These are good-natured, upbeat songs, balanced on the wall between pop and folk. It's the extra details that catch you unaware, like the unexpected horns that add a jaunty swagger to "Geetar-Boy". You'll find more horn action on "Dust Bunnies", though the real treasure there is the two-part harmony on the chorus. When the Paglias sing "Don't you wish you'd thought of it first," you'll wish you had.

"Holiday" mixes more winning horn melodies with an airy melody reminiscent of the Legendary Jim Ruiz Group, while "Amelia, A Question" invokes Of Montreal with a snazzy "Raindrops Keep Falling on My Head"-ish tempo, handbell choir accompaniment and plenty of burbling horns and wind instruments.

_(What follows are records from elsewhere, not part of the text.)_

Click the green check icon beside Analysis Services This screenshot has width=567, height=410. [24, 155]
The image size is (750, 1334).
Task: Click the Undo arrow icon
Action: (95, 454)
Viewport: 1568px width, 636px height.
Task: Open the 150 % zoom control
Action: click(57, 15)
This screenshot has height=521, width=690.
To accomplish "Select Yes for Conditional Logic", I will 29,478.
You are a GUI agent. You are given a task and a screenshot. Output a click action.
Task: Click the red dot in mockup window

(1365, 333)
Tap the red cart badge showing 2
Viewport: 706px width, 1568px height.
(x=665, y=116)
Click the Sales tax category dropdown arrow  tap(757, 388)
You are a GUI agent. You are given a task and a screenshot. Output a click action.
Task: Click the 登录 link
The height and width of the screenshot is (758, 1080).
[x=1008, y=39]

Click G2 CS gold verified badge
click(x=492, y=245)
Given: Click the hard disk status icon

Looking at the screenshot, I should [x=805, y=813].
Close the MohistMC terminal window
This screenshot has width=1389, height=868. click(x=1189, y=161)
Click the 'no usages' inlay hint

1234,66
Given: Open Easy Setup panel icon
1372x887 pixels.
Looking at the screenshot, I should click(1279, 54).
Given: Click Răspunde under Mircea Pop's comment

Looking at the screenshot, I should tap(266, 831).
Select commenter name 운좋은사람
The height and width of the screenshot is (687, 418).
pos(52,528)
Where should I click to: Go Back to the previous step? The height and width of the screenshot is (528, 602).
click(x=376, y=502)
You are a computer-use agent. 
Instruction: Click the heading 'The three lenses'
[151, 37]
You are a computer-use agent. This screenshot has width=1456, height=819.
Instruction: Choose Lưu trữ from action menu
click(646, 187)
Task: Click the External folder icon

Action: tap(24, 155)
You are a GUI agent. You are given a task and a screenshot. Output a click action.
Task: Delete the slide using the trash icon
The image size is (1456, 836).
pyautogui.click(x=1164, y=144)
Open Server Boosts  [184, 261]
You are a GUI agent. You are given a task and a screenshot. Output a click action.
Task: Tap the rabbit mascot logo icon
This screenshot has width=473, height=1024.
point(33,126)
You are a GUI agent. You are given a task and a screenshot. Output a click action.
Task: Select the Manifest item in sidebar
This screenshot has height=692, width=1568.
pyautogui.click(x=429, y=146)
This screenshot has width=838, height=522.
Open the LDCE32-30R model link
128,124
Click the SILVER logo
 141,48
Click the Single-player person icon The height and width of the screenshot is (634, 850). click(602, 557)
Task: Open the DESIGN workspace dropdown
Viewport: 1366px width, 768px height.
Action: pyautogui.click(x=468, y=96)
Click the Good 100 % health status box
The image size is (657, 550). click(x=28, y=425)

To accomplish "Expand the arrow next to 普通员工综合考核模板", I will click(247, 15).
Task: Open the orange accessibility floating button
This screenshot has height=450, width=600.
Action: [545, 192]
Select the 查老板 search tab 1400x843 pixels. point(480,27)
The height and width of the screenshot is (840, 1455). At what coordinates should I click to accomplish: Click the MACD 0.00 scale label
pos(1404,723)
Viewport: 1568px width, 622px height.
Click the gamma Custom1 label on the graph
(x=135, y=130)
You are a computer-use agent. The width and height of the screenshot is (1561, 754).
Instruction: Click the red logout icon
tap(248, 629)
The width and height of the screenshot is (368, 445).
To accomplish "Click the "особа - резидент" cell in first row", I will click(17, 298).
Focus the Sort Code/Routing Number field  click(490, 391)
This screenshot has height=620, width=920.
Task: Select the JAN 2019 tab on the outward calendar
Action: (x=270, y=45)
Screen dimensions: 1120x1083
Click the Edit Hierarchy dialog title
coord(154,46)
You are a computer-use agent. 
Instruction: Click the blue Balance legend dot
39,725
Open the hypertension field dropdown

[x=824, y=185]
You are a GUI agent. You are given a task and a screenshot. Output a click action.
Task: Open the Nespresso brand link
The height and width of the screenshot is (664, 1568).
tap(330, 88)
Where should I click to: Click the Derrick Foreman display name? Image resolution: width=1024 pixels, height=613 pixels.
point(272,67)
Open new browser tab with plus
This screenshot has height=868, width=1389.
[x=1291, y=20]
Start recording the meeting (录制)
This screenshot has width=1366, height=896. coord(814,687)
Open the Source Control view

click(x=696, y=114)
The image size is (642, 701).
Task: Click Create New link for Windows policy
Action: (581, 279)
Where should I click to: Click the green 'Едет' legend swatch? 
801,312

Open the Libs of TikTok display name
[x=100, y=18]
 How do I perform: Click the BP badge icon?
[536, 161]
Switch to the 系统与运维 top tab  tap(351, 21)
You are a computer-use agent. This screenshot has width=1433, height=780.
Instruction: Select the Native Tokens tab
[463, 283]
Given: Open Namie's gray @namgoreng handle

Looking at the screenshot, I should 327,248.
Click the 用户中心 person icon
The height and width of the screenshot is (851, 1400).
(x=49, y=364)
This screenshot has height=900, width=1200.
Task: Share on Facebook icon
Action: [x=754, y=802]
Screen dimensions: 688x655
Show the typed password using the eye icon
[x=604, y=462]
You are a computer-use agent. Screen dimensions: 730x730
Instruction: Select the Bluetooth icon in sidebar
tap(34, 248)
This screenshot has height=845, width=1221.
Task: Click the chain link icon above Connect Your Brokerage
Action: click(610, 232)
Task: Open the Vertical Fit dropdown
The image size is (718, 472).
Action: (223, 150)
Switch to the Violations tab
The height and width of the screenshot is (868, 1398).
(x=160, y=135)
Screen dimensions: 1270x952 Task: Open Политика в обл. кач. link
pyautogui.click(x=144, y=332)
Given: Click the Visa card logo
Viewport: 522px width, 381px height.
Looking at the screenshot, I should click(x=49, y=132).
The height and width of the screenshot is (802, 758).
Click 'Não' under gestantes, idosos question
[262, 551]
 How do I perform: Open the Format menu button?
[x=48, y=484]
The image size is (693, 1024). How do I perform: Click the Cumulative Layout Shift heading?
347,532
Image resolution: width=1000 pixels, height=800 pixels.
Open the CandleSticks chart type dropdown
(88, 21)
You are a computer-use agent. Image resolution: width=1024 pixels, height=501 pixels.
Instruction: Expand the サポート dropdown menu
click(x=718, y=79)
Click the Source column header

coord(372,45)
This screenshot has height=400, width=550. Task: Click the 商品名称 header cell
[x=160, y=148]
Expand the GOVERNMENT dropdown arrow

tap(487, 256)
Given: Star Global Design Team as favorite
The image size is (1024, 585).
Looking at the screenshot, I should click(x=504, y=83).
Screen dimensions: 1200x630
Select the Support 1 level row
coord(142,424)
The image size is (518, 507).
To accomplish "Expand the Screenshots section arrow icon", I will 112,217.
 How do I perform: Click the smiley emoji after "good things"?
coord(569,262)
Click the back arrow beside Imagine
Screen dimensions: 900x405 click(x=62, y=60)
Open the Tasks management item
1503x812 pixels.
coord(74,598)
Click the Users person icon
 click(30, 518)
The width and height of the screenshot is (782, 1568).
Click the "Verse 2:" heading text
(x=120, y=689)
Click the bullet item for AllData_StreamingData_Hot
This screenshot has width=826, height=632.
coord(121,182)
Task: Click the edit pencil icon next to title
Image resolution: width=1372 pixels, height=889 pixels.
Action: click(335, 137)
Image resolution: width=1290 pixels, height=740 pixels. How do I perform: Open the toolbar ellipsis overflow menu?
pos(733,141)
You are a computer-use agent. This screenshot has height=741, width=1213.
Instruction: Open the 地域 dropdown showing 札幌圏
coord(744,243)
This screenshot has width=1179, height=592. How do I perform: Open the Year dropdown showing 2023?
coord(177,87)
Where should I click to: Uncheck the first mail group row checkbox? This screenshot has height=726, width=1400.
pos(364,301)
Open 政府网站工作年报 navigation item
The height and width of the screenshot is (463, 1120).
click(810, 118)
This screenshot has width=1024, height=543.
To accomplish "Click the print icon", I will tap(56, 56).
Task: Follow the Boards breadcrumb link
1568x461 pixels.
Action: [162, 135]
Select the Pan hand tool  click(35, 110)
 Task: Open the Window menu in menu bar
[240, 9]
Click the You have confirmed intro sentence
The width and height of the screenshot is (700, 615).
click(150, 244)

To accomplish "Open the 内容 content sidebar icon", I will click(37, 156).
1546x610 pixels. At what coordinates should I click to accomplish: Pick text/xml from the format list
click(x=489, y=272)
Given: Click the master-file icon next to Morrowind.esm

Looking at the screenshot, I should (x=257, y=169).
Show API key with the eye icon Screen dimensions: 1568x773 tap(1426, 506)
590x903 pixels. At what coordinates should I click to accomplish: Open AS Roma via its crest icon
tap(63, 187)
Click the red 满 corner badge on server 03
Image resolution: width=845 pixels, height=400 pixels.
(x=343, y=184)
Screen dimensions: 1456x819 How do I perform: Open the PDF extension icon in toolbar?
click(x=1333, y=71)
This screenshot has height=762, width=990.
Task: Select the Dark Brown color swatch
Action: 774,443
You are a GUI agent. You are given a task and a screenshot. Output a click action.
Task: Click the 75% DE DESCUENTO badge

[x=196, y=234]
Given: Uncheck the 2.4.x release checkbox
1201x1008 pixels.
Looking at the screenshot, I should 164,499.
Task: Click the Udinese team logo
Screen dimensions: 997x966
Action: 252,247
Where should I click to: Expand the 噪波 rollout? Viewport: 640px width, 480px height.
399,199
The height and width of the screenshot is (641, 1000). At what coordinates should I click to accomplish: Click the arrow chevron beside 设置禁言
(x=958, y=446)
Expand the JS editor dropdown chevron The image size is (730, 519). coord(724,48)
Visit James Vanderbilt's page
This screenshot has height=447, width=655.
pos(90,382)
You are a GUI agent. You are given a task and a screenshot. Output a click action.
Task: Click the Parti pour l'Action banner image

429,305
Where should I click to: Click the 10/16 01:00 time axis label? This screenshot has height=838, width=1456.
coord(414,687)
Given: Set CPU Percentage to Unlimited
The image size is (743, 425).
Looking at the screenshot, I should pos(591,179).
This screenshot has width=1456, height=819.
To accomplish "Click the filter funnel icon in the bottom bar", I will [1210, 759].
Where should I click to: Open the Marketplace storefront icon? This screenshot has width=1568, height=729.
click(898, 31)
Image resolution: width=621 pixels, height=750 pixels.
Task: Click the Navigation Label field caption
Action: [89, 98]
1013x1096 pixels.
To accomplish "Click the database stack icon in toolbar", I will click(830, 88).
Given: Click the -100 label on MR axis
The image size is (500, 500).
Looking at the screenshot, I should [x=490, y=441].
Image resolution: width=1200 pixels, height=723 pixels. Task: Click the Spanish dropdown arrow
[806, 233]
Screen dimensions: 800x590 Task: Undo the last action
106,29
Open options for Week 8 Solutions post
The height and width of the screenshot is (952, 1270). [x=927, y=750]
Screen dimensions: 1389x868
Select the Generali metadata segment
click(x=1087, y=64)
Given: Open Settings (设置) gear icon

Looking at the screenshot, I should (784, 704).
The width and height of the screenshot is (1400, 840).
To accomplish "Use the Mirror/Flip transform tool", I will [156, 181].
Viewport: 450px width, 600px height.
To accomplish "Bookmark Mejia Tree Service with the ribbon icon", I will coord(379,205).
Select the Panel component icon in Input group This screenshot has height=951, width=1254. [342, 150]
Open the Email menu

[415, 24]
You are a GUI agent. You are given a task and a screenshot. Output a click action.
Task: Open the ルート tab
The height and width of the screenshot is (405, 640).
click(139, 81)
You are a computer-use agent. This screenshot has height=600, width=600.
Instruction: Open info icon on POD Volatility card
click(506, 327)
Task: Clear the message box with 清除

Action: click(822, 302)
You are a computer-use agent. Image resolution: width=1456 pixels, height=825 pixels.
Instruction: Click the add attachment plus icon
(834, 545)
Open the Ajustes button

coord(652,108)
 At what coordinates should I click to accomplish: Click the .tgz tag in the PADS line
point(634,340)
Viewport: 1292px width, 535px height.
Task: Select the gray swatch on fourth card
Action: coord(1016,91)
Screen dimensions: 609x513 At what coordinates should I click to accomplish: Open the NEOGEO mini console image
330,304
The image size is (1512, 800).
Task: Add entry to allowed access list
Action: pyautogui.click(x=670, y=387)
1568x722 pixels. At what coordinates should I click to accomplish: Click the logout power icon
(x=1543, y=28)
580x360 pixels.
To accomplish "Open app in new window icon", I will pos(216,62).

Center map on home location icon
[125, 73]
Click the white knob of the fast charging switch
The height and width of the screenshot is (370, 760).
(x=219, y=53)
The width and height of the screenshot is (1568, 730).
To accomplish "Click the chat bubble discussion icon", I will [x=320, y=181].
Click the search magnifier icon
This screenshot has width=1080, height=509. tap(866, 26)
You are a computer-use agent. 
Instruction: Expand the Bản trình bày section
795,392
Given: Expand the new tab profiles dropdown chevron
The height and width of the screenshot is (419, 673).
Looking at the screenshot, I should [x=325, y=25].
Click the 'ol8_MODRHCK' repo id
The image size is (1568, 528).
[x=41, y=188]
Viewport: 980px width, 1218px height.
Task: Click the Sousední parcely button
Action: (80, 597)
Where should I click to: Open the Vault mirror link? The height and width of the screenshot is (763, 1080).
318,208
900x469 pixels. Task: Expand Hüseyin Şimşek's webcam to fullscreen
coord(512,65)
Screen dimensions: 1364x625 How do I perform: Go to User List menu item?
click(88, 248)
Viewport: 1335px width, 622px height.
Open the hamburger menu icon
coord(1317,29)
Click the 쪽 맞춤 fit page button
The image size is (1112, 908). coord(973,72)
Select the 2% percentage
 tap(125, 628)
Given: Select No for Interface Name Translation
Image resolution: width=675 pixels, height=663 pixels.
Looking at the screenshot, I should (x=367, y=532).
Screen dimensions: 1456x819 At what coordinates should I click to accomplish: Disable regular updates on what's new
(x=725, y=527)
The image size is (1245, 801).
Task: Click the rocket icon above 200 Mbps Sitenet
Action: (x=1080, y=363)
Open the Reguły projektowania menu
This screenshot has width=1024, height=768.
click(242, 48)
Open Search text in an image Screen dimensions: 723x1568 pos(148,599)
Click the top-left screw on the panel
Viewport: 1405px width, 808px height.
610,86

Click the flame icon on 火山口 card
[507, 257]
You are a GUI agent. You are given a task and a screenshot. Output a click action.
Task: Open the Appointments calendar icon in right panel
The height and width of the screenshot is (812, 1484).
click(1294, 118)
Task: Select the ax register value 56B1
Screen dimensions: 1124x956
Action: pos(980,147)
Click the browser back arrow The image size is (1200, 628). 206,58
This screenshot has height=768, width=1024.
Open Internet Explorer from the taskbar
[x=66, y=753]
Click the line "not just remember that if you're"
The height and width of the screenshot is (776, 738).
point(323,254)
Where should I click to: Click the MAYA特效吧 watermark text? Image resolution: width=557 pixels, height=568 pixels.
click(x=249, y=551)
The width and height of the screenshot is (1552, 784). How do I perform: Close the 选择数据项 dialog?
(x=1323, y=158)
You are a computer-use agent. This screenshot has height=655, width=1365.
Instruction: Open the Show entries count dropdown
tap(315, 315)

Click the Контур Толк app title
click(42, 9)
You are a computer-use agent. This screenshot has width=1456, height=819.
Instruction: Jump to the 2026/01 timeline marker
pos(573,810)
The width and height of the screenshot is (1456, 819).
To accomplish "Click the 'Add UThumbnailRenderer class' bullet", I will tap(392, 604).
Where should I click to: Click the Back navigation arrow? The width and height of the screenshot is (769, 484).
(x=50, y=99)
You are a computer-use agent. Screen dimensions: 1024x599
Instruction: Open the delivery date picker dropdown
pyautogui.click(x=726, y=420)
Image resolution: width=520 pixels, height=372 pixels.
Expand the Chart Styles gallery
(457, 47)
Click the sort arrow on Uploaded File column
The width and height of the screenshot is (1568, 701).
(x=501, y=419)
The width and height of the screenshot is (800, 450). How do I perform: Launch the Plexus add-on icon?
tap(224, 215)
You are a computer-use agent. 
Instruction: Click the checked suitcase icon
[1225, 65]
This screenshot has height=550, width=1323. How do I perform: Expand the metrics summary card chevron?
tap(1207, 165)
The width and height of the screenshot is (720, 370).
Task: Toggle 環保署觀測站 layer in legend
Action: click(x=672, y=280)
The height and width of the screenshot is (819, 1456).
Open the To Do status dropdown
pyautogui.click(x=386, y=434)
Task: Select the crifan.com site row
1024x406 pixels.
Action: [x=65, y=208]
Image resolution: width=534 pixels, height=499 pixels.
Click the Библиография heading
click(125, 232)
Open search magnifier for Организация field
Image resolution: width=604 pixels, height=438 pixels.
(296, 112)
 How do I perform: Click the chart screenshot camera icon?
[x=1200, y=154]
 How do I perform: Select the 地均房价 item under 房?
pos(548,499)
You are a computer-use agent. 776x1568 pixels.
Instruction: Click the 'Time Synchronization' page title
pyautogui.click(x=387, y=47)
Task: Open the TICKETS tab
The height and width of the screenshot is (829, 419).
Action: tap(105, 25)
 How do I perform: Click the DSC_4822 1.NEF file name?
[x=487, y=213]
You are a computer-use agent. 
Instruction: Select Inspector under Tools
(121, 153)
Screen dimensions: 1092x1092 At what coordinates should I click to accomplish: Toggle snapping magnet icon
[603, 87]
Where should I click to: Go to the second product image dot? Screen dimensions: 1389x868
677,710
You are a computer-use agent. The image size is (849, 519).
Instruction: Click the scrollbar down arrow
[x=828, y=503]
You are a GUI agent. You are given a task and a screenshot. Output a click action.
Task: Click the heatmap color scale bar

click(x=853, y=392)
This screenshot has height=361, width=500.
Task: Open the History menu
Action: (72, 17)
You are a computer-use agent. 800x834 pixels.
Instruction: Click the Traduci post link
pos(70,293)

Think you've heard it all? Not 'til you've checked out the swirling ambience of "We Don't Talk", a shiny, delicate track that seems a little out of place amidst Mayfly's straightforward guitar strumming and Kinks-inspired filigree. You'll also enjoy the solemn, piano-tinged confessional tone of Ladybug, which hides a myriad of stylistic shout-outs beneath its surface.

The most obvious strike against Mayfly is that there's not much here that hasn't been done before. People who've had more than their fill of the so-called Athens sound will be all too willing to write this disc off as more of the same. And yes, like those works, Mayfly is an eccentric, home-recorded throwback; it's when you listen closely, and witness the creative energy and loving care applied to its creation, that you'll realize that this album is something special.

You'll get a clue from the packaging. Mayfly comes hand-wrapped and twine-bound in stamped brown paper. What's more, the booklet isn't printed; the tiny pieces of art are hand-mounted with old-fashioned photo-album corner-pockets. Most of the art itself is apparently the work of Tony Paglia's great-grandmother, and it's quite lovely. If this sounds to you like a terribly expensive and impractical packaging strategy, you're probably right. Perhaps that's why there are only a few hundred copies of Mayfly out there.

Once people discover the Paglias' work, those few hundred copies will disappear very quickly.